Universalité vs pluriversalité
Bios, logos, mythos et ethos.

Texte publié le 10 décembre 2014

Dans ce riche et court texte soumis à la discussion dans le cadre des rencontres des Convivialistes, Dany-Robert Dufour aborde la question de l’hubris et de sa régulation par les sociétés humaines. Pour ce faire, l’auteur revient sur la notion de « pluriversalité » figurant dans le Manifeste convivialiste pour reprendre à nouveaux frais l’éternelle question de l’universel et du particulier. Adoptant une posture résolument MAUSSienne, le philosophe plaide que, pour sortir du dilemme indécidable entre l’Un et le Multiple, il faut répondre « les deux, mon capitaine ». Suit une discussion qui s’arrête tour à tour aux dimensions du bios, du logos, du mythos et de l’ethos pour voir ce qui, dans chacun de ces champs, relève de l’universel ou de l’universalisable. F.G.

EXERCICES
A: Réécrivez le passage du texte sur la pluriversalité qui commence par les mots « Universalité vs pluriversalité » et se termine par « de l’universalisable. F.G. », en mettant « penseur » à la place de « philosophe ».
B: Écrivez la suite du texte sur la pluriversalité, juste après sa dernière phrase.

EXTRAITS DES LIGNES
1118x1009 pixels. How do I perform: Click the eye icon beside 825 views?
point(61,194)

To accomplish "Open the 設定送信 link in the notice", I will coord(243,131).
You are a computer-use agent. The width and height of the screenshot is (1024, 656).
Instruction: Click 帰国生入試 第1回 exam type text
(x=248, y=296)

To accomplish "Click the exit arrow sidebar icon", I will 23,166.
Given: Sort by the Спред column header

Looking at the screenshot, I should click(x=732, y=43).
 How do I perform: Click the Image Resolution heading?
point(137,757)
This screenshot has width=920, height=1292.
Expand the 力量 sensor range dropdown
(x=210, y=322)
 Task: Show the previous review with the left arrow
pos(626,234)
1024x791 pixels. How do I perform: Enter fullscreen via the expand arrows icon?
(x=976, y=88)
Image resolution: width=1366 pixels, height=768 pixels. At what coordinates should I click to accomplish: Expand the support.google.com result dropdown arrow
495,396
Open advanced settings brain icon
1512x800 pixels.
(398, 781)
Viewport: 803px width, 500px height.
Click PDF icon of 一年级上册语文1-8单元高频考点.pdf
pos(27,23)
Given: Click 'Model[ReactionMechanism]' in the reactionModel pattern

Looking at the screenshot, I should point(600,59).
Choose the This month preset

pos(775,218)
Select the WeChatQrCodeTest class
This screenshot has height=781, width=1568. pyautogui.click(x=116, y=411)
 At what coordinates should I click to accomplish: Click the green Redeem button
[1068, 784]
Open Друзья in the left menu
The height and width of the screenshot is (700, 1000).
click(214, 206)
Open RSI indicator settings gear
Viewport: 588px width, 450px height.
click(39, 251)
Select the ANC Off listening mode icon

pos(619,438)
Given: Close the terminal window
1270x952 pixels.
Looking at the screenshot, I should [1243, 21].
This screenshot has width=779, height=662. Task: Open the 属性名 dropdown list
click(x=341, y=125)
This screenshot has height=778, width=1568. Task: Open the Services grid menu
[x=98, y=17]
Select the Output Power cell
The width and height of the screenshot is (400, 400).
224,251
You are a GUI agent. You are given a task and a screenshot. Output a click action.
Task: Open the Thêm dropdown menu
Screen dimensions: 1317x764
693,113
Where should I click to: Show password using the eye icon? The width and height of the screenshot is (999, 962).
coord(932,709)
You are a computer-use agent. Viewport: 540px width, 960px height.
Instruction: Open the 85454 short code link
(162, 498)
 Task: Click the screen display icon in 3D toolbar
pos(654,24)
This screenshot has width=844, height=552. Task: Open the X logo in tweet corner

CORRIGÉS
A:
Universalité vs pluriversalité
Bios, logos, mythos et ethos.

Texte publié le 10 décembre 2014

Dans ce riche et court texte soumis à la discussion dans le cadre des rencontres des Convivialistes, Dany-Robert Dufour aborde la question de l’hubris et de sa régulation par les sociétés humaines. Pour ce faire, l’auteur revient sur la notion de « pluriversalité » figurant dans le Manifeste convivialiste pour reprendre à nouveaux frais l’éternelle question de l’universel et du particulier. Adoptant une posture résolument MAUSSienne, le penseur plaide que, pour sortir du dilemme indécidable entre l’Un et le Multiple, il faut répondre « les deux, mon capitaine ». Suit une discussion qui s’arrête tour à tour aux dimensions du bios, du logos, du mythos et de l’ethos pour voir ce qui, dans chacun de ces champs, relève de l’universel ou de l’universalisable. F.G.

B:
On trouve dans Le Manifeste convivialiste quelques références à la notion de « pluriversalisme ». Le Manifeste ne prend guère la peine de l’expliciter, ce qui laisse croire qu’il s’agit d’une notion claire et bien admise. Ce qui n’est évidemment pas le cas. C’est pourquoi, à la demande quelques amis, j’ai préparé quelques notes pour essayer d’y voir un peu plus clair.

Je crois, pour commencer, qu’il faut se garder à cette occasion d’entrer dans des questions de nature ontologique du type « Le monde est-il un ou est-il multiple ? ». On sait qu’il existe des réponses différentes à cette question ‑ y compris parmi les convivialistes. Par exemple, il y a la réflexion qui a été entamée par Deleuze dès les années 60 sur le multiple. Si vous voulez en savoir plus, je vous renvoie au livre qui est sorti sur la question. Il est paru en 1995. Il s’appelle Gilles Deleuze ou le système du multiple et l’auteur est un philosophe de mes amis qui s’appelle Philippe Mengue. On pourrait aussi mentionner la revue Multitudes qui se réclame entre quelques autres de Michel Foucault, Gilles Deleuze et Félix Guattari.

Mais plutôt que d’utiliser, disons, un « catéchisme » deleuzien ou un autre sur cette question de l’un ou du multiple, je vais essayer de me demander comment on pourrait l’aborder.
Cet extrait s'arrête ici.